The American website Tasting Table is a steady source of intriguing wine and food ideas, but even they trumped themselves on a recent post about wine and cheese. Everyone things wine and cheese go together and seldom ask "which wine?" and "which cheese?" The right wine with the right cheese and you've got heaven on your table, but things can just as easily go awry.
Because of the order of a meal's progression, usually from white wines to red, and the positioning of a cheese course (when it's offered) -- at the end of the meal -- the common wisdom is that red wine goes with all cheese. In fact, I find I more often prefer white wine with cheese. Champagne with aged Gruyère? Perfection.
Come the holiday season, festive dinners are the order of the day, and what could be more welcome in the prelude to the meal, or the aftermath, than a cheese board? Picking a variety of cheeses is a good idea - contrasting flavors and styles make for a wonderful tasting experience. I once heard a cheesy play on an old wedding rhyme: Something Old (and aged cheese), Something New (a fresh, creamy cheese), Something Goat and Something Blue. In other words, variety matters.
For new, I usually avoid truly new cheeses on a board, like mozarella burrata, farm cheese and even feta, and go for something creamy and younger rather than new. This could be a soft-ripened cheese like a good brie or camembert (and make sure they are ripe - no one wants chalky cheese).
For older cheeses, we are thinking of harder cheeses, like aged manchego or aged cheddar (the best brands are English classics like Neal's Yard Dairy or Montgomery, or a proprietary cheddar-style cheese like the fabulous Lincolnshire Poacher). Cave-aged gruyère or an older Parmesan are always welcome additions to a cheese table and I've recently become a huge fan of the bright orange, very hard cheese mimolette with its nutty flavor. Some cheeses also seem to fit in between young and aged because they are good at several points in their development, like pungent offerings such as époisse and tallegio
Goat cheese? Ah, my favorite category and full of options. I often include two just because I like them so much - the pyramid-shaped Valançay from France is a flavorful choice that I balance out with a creamy, older Humboldt Fog from California. These are high acid cheeses that ask for a high acid wine, like the traditional pairing of Sancerre, a sauvignon blanc from the Loire Valley.
And then, blue cheese. Many are salty, making them good options with wines with some tannic bite (salt moderates bitter flavors such as tannin) and most are strongly flavored, from slightly sweet gorgonzola to aged stilton.

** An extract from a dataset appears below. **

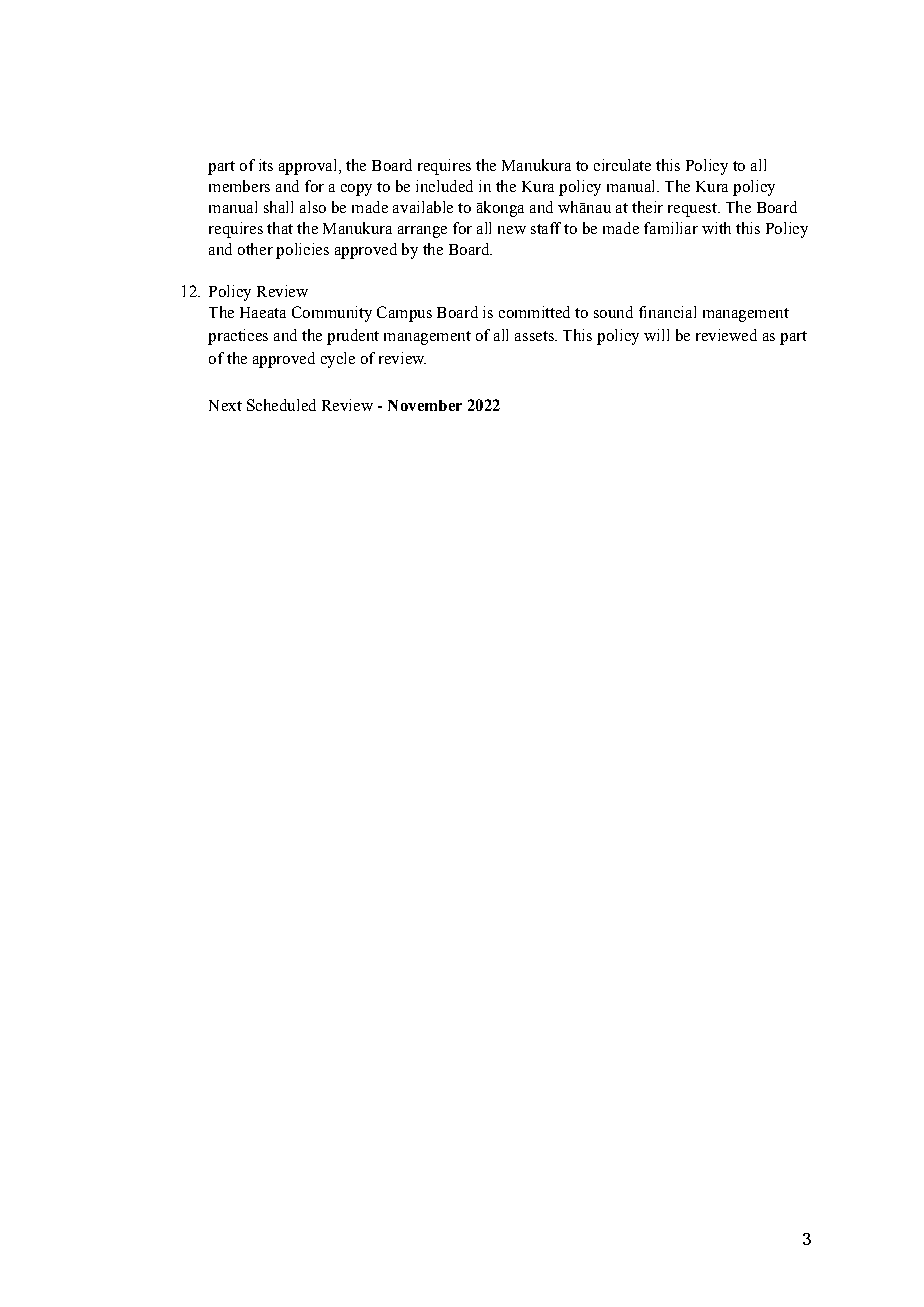 The height and width of the screenshot is (1307, 924). What do you see at coordinates (534, 312) in the screenshot?
I see `committed` at bounding box center [534, 312].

But with all these cheeses, what wines do you feature? There are a number of guidelines one can offer - Umami plays a role, as does acidity - and it's easy to get confused. And here is where Tasting Table comes in. They created a map-style graphic that even men, infamous for refusing to ask directions and check a map while driving, will welcome as a reference.
Here it is:
Working from the center out, this is a guide, not an encyclopedia - it's a point of departure to give you some ideas. You'll still need to hone your cheese and wine craft, but this is a good starting point. There are more suggestions in Tasting Table's accompanying article that will take you quickly from the classic pairing of sauvignon blanc and goat cheese (and it's classic for a reason - it's a great match) to the adventuresome option of putting goat cheese with Alvarinho as I did recently on a wine trip to Portugal's Vinho Verde region, or with a substantial Spanish rosé.
And now, I've gotta run - this is making me hungry!